Super Storm Sandy forced climate change into the headlines, and the President highlighted its urgency in the State of the Union address. But most people have watched the figurative climate storm brewing for awhile.
Last year was the hottest year on record in the United States, and from the near-record low levels on the Mississippi River, to the terrible wildfires in the West, droughts that swept more than half the country have taken an enormous toll. Coastal erosion and destruction have worsened from Alaska to the East Coast, and every region will suffer ill effects from a warming climate. Scientists and economists predict the costs of new and more severe weather patterns will continue to rise. So, what can we do?
First, it’s helpful to understand where greenhouse gas emissions — which at current levels are accelerating climate change — come from. Here’s a breakdown of ghg emissions in the U.S. by source.
Second, there are simple steps we can all take to reduce our carbon footprint. Many of them save money and are better for our health — walking or choosing local activities instead of driving, cutting energy waste around the house, or reusing items around the house instead of buying new ones. Other steps such as installing solar panels or buying a more efficient vehicle can cost money upfront, but are often good investments that save money over the long haul.

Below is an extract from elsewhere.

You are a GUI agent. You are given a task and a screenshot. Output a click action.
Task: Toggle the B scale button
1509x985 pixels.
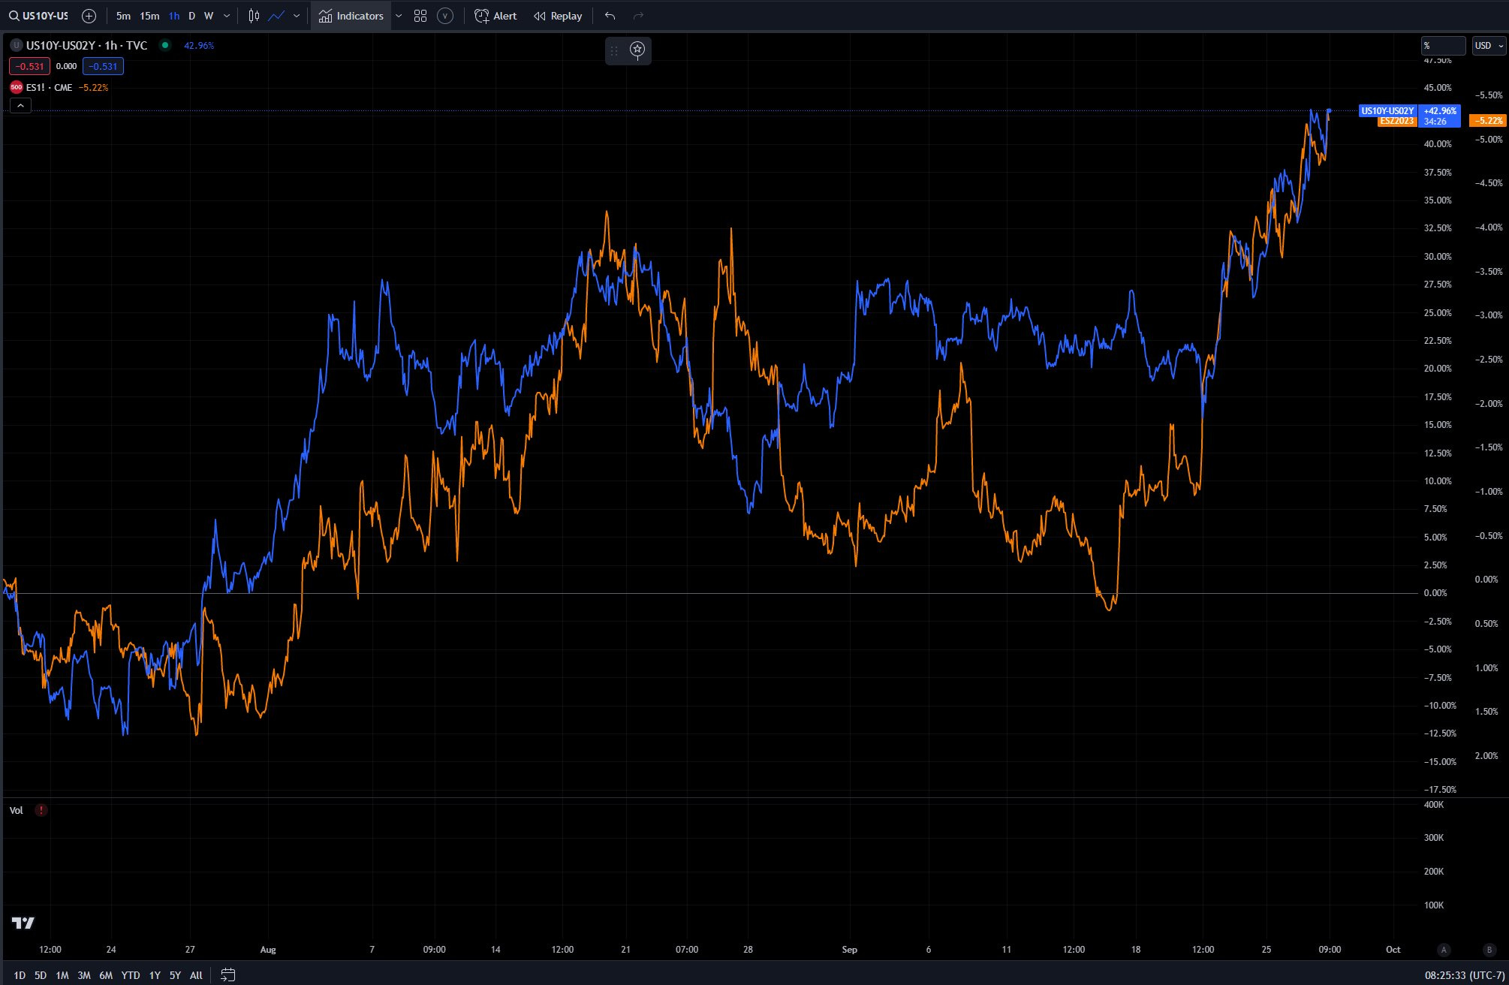pos(1489,950)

And finally, we can call on our government and private industry to reduce carbon emissions and invest in cleaner, more efficient technologies. Most major companies now have carbon reduction targets, and fuel economy standards finalized last year will help curb emissions from vehicles.
But power plants in the electric sector constitute 40 percent of emissions and will have to reduce those to put us on a path that limits the worst climate change damage. The Environmental Protection Agency has the opportunity to complete new emission limits from power plants during the coming year, and we will keep you up to date on this effort.
The good news is that there are very cost-effective ways to address climate change both through public policy and private initiative. While there may be costs to address climate change, the costs of inaction are likely to be much higher.